Während Thomas Feiger, Architekt des Hakoah-Projekts, hinter all dem Hin und Her heute „Absprachen zwischen den verschiedenen Dienststellen“, also vom beamteten Unten, vermutet, versuchen Kultusgemeinde und Hakoah im Gegenzug, vornehmlich durch Beeinflussung des politischen Oben ans Ziel zu gelangen. Schließlich, so Paul Haber: „Beim Bund ist der Burghauptmann zuständig. Der Burghauptmann ist ein weisungsgebundener Beamter, der das umzusetzen hat, was ihm die politische Führung vorgibt. Das heißt, wenn er sagt: Nein, das geht nicht, dann brauchen wir das nicht ernst zu nehmen.“ So wird man in Österreich auch mit weniger komplizierten Materien als der gegenständlichen nicht weit kommen.
Wien, 9. Jänner 2002. Wie Sie sicherlich den Medien entnehmen konnten, stehen derzeit weitere Gespräche mit Vertretern des Sportvereins Hakoah bevor. Es wird erwartet, dass nach diesen Gesprächen ein breiter Konsens mit allen Beteiligten vorliegt. Mit freundlichen Grüßen, Ing. Michael Polak, Präsidialabteilung des Bürgermeisters.
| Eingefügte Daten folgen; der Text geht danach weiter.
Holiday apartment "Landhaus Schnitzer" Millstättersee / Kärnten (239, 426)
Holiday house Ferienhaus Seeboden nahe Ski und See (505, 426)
Als im Jänner 2001 die Hakoah-Restitution in den Verträgen von Washington festgeschrieben wird (das Was und Wieviel, nicht jedoch das Wo), da steht der Augarten seit ein paar Monaten unter Denkmalschutz. Und Ariel Muzicant versteht die Welt nicht mehr: „Ich war im Denkmalamt und hab‘ gesagt: Erklären Sie es mir, ich will’s verstehen. Und da wurde gesagt, na ja, das Ensemble. Dort ist eine Baumschule. Also, was ist dort denkmalgeschützt?“ Kein Zweifel, Géza Hajós, zuständig für Gartenarchitektur im Bundesdenkmalamt, könnte was auch immer antworten, könnte noch soviel schwärmen von ebenjener Baumschule, die bis in die Zeit Josephs II. zurückgeht, er würde sicher nicht verstanden. „Wissen Sie“, sagt Erwin Pönitz, Raumplaner und Obmann der jüngst gegründeten Anrainerinitiative „Freunde des Augartens“, „ich kann mich erinnern, als die Diskussion um Hainburg war, hat man den ÖGB-Präsidenten Benya gefragt, was ist denn da unten in der Au, und da hat er geantwortet: Na ja, ein Gestrüpp. Für ihn war es ein Gestrüpp, und für die anderen war es einer der wenigen naturnahen Bereiche in der Nähe der Großstadt. Ähnlich ist es hier: Wenn ich da bauen will, dann sag‘ ich natürlich: Was vorher war, hat keinen Wert. Aber so einfach ist es nicht.“
Schließlich gebe es einen unübersehbaren „Mangel an Parkflächen in dichtverbauten Gebieten wie hier“. Und der Nutzerdruck auf den Augarten sei ohnehin schon sehr groß: „Um nicht missverstanden zu werden: Wir sind dafür, dass Hakoah einen Sportplatz bekommt – aber der Augarten sollte dafür nicht zur Verfügung stehen.“ Pönitz weiß auch Dieter Schreiber an seiner Seite: „Wir haben Doktor Muzicant schon 1998 schriftlich ein Gesprächsangebot gemacht. Er hat nie darauf reagiert. Und jetzt erst, als sich das Thema Hakoah-Platz zugespitzt hat und wir auch signalisiert haben, dass wir das Feld nicht kampflos räumen, erst jetzt, im vergangenen September, ist er an uns herangetreten und hat uns ein Gespräch angeboten. Ich bin der Meinung, wenn die Gespräche früher gelaufen wären, wenn das Ganze transparenter abgelaufen wäre, dann hätte man viel von dieser Zuspitzung vermeiden können.“
Wien, 15. Jänner 2002. Die Gartenanlage sollte nach und nach möglichst von strukturverändernden nachträglichen Einbauten und Abgrenzungen befreit werden. Diese Überlegung wird bei allen künftigen Lösungen entsprechend zu berücksichtigen sein. Mit freundlichen Grüßen, Für den Bundesminister, i. V. MR Pachner, Bundesministerium für Wirtschaft und Arbeit.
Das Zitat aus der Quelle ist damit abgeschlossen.